| ACTIVITY |
Word for word, set down the records and skip each picture.

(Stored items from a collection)
※

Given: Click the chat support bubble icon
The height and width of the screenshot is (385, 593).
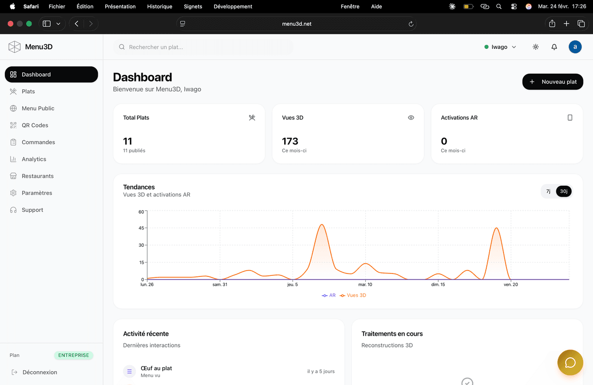Looking at the screenshot, I should (570, 363).
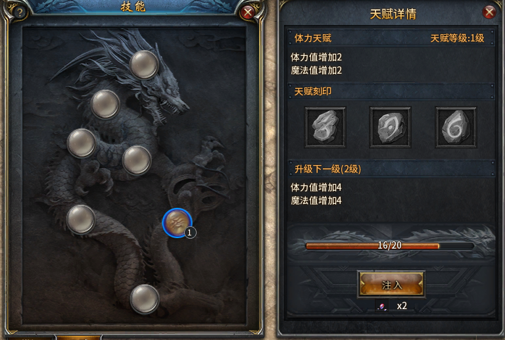
Task: Open the third talent engraving rune slot
Action: coord(456,127)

※

| TASK ANSWER |
Given: Click the chat support bubble icon
The height and width of the screenshot is (385, 593).
Looking at the screenshot, I should (570, 363).
Task: Open the third talent engraving rune slot
Action: coord(456,127)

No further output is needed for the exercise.